Col passare dei chilometri le continue sollecitazioni, oscillazioni e vibrazioni del motore alterano in modo impercettibile la struttura atomica delle leghe di cui sono fatti i pistoni, valvole, bielle, albero motore, ecc, rendendoli via via sempre più fragili, fino ad arrivare al punto in cui iniziano a formarsi delle minuscole cricche (fessurazioni simili a delle crepe) che poco a poco si espandono fino a spezzare in due il componente in questione, quasi come se fosse di ceramica invece che di metallo.
Rettificare un motore in genere costa qualche migliaio di euro, dipende dalla quantità di cose da sostituire e dal livello di tolleranze a cui si vuole lavorare, ma è assurdo pensare di farlo su un motore che ha 40.000km, specialmente se non manifesta alcun problema. I motori di oggi sono progettati per durare almeno 240.000km, non c'è motivo per smontarne uno che è appena al 15% della sua vita.

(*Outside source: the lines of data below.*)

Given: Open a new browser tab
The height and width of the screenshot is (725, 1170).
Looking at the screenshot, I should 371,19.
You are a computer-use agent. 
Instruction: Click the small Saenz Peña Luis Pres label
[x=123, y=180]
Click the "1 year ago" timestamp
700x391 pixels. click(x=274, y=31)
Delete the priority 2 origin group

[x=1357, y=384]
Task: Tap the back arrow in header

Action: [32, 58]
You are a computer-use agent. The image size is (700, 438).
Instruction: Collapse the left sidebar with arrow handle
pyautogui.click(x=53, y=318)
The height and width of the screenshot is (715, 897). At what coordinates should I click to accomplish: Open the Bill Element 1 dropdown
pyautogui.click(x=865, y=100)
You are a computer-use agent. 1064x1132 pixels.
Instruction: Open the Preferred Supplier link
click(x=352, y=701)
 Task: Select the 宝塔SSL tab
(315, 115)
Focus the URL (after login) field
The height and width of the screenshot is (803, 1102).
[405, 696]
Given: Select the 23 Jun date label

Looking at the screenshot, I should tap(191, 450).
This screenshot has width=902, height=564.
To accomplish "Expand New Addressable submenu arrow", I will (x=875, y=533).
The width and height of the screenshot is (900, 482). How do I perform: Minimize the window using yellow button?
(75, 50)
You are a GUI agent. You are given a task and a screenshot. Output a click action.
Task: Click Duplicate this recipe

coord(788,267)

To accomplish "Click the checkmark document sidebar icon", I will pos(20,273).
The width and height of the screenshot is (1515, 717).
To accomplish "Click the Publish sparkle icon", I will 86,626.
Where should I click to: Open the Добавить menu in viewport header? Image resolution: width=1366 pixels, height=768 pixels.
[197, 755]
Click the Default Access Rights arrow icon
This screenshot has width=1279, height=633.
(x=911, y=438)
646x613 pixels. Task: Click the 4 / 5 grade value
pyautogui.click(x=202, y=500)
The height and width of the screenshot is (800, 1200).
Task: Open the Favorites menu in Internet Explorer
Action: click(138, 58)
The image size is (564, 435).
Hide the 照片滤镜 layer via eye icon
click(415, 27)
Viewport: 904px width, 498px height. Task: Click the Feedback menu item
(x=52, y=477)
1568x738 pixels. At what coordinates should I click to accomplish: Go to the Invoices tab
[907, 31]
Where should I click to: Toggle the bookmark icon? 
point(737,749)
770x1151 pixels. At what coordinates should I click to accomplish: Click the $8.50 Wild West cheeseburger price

Se sono le prestazioni a preoccuparti, ad ogni modo, capita sempre più spesso che un motore con 100.000km abbia prestazioni migliori (sia a livello di potenza che di consumi) di quando ne aveva 5.000, prova a guardare tutte le prove di durata di Quattroruote, o anche solo i commenti qui sul forum, c'è gente che aspetta di fare almeno 30.000km prima di criticare i consumi della propria auto.